I saw a trio of wooden crosses in the distance, the center cross twenty feet high. Behind them, on a rise of three mowed acres, was a single-wide trailer with a large cross painted in white across its front. A hand-lettered sign said Solid Word Church. A hundred feet behind, at the edge of a woods, was a second trailer, living quarters, a small garden to its side.

A slug thudded into the side of the cruiser.

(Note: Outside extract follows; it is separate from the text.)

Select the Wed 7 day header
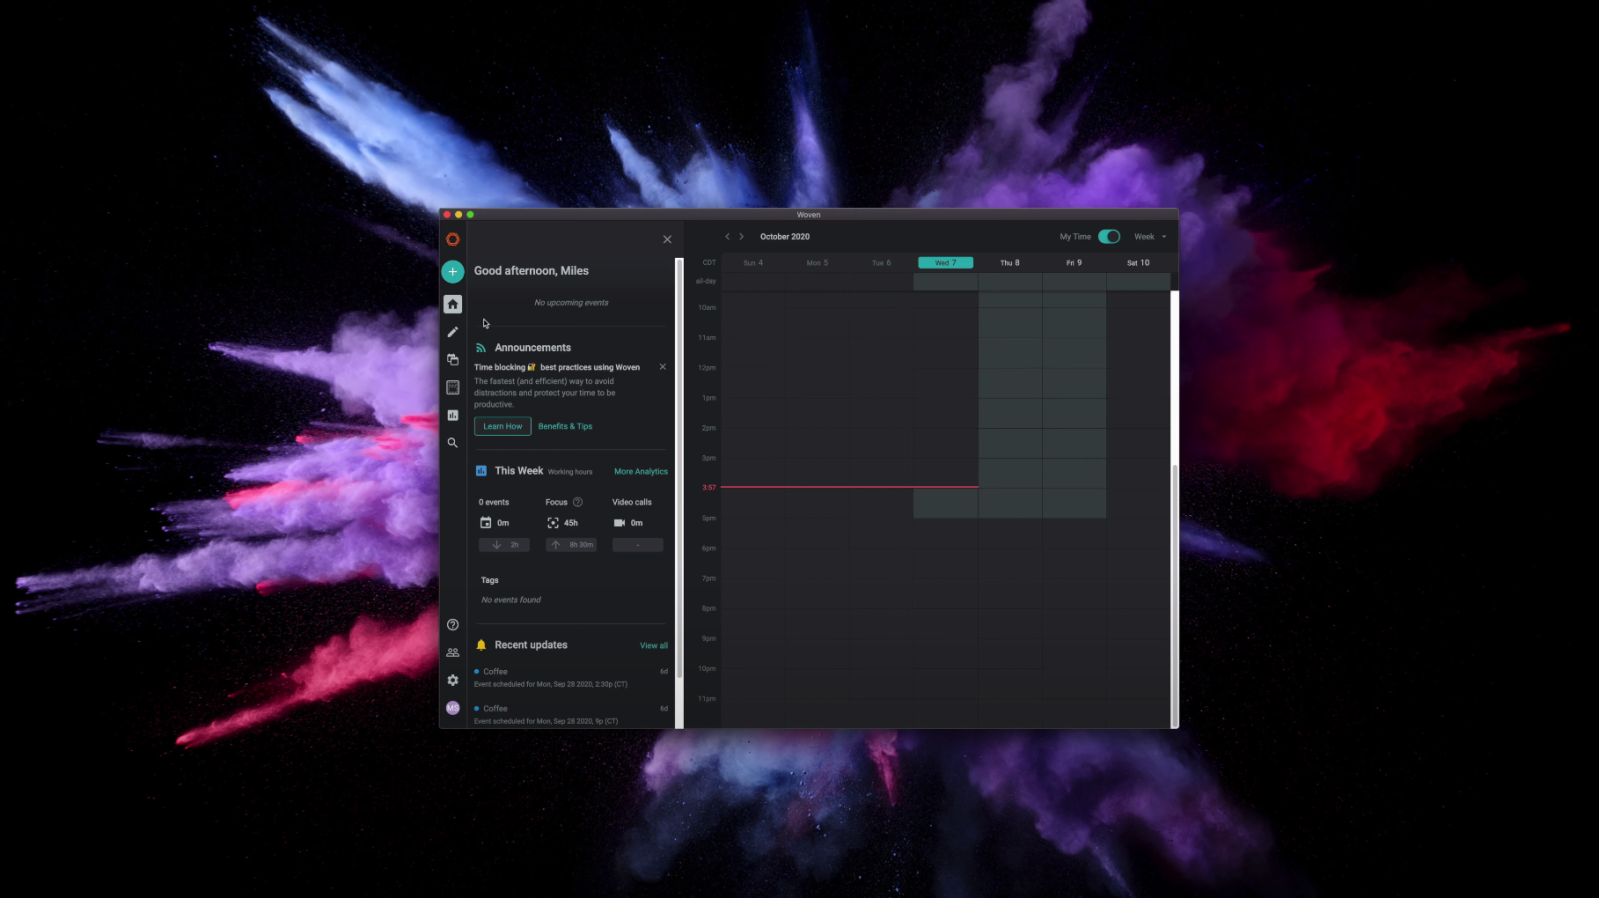The image size is (1599, 898). (x=945, y=263)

“Damn!” Cherry yelled. “Get down.”

She aimed the car into a steep drainage ditch beside the road, a few feet of cover. I saw a single-lane bridge two hundred feet ahead, a county-cop SUV and dark FBI cruiser on the far side. The occupants were safe behind a four-foot rock wall. Caudill and the Feds.

We jumped out as a round thudded into the dirt. Cherry pulled up a walkie-talkie, waved it at Caudill. He pulled his own unit from his belt.

“What’s the story, Caudill?”

“We been stuck here since I called you. I’ve got two ambulances waiting a quarter-mile away.”

“Where’s Beale?”

“Hunting squirrel.”

“Who’s in there, Buddy?” Cherry said. “Who’s the shooter? Over.”

“It’s Brother Tanner.”

“Ezekiel Tanner?” Cherry said. “Uncle Zeke?”

Cherry set aside the communicator and stared at the church.

“You’re related to the guy in there?” I asked.

“His father was my uncle’s wife’s cousin’s brother third removed or something like that. I can’t keep it all straight.”

“He’s a for-real reverend?”

“Self-ordained. Zeke has always seemed more sick with the spirit than inspired by it. He used to give the blessing at family reunions. You ever been eight years old and told you’re gonna end up as cooked as the supper chicken, only in the devil’s oven?”

“I had my own problems. You got field glasses in the cruiser?”

Cherry thumbed the trunk mechanism on her keys. I duck-walked to the trunk, lifted the lid. A shot from the church blew out half the light bar as I found a set of high-powered binocs. I scrabbled back to Cherry’s side and peered over the top of the gulley, staying low.